İntikam rejimi, düşman hukuku
- İmralı’daki ağırlaştırılmış tecriti değerlendiren Ercan Kanar: “Dünyada eşine az rastlanan bir uygulama. Hukuk kurumlarının ayağa kalkması gerekiyor.”
- “Ölünceye kadar hapis cezası Öcalan için özel çıkarılmış bir yasadır. Böyle bir yasaya düşman hukukunda, savaş hukukunun infaz rejimi denir.”
İmralı’da rehin tutulan Kürt Halk Önderi Abdullah Öcalan’dan 40 aydır haber alınamıyor. İmralı’ya gitme yetkisi bulunan tek uluslararası kurum olan Avrupa İşkenceyi Önleme Komitesi CPT ise, sessizliğini koruyor. Ancak aynı kuruluş tavsiye kararlarına uymayan Azerbaycan’a dair açıklama yaparak ihlallerin kabul edilemez olduğunu, ihlallerin devamı durumunda konuşma hakkının elinden alınacağı ve konsey üyeliğine son verileceğini Avrupa Konseyi Bakanlar Komitesi’ne bildirdi.
Azerbaycan örnek olabilir
Ceza hukukçusu Ercan Kanar, aynı prosedürün Türkiye için de uygulanması gerektiğine dikkat çekerek,"Türkiye’nin Avrupa Konseyi’ndeki söz hakkı elinden alınabilir veya konsey üyeliğinden atılabilir" diye konuştu.
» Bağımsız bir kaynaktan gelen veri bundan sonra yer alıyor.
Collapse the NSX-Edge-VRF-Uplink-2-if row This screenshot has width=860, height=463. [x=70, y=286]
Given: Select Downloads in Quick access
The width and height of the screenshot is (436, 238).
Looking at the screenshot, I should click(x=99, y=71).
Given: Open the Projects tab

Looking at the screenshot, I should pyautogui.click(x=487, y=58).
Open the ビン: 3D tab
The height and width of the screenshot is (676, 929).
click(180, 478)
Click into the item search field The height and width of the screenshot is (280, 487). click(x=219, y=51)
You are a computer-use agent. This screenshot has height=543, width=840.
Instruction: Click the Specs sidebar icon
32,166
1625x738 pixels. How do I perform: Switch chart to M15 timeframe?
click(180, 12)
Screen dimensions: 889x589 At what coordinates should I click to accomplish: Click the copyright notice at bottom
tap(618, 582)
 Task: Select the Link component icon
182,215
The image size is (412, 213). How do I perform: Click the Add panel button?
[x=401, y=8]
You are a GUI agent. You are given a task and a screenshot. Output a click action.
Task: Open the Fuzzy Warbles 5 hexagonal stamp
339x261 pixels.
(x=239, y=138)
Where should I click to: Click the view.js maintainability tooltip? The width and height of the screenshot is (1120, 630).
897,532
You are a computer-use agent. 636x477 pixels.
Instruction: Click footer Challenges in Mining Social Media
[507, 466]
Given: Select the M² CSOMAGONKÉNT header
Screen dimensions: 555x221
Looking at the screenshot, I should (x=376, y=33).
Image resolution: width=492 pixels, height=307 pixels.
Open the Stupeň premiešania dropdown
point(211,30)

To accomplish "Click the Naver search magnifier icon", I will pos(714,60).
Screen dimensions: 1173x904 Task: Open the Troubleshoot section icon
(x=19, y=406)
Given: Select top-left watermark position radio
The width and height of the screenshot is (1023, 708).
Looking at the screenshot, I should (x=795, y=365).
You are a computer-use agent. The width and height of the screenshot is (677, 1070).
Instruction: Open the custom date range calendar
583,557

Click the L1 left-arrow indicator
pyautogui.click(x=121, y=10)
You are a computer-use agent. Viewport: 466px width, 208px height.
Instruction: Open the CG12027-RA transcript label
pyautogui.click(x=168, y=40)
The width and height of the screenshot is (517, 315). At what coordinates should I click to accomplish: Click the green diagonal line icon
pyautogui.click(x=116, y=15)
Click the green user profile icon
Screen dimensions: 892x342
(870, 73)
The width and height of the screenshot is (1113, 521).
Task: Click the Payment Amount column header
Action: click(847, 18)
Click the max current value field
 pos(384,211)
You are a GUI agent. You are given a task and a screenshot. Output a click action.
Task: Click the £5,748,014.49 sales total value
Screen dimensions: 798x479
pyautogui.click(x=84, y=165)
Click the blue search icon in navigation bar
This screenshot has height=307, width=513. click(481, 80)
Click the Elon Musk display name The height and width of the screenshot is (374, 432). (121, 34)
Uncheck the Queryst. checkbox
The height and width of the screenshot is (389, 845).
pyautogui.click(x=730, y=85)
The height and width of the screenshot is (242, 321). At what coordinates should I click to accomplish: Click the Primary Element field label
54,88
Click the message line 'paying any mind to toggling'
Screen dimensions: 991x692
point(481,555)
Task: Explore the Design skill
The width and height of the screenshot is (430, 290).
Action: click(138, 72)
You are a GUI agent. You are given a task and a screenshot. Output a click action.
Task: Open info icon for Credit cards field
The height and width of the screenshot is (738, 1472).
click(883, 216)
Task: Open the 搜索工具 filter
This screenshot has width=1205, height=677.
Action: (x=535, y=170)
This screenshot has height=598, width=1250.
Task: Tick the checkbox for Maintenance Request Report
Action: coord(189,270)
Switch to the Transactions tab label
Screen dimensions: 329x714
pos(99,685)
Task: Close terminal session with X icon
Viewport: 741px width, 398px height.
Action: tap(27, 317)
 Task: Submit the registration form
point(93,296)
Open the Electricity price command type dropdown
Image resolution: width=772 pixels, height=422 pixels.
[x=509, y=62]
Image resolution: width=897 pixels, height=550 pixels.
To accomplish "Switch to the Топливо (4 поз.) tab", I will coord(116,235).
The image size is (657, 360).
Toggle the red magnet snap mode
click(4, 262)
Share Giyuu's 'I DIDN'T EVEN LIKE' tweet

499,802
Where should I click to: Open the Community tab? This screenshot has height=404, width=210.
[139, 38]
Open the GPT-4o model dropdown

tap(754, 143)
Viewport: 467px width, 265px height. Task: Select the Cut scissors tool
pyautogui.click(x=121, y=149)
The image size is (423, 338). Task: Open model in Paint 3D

BM’de aleyhte karar çıkabilir
Asrın Hukuk Bürosu'nun Birleşmiş Milletler (BM) İnsan Hakları Komitesi'ne yaptığı başvuruyu hatırlatan Kanar, "BM de avukatların başvurusunu kabul etti ve tedbir kararı alınmasını istedi. Muhtemelen BM İnsan Hakları Komitesi’nde Türkiye aleyhine bir karar çıkacaktır” dedi.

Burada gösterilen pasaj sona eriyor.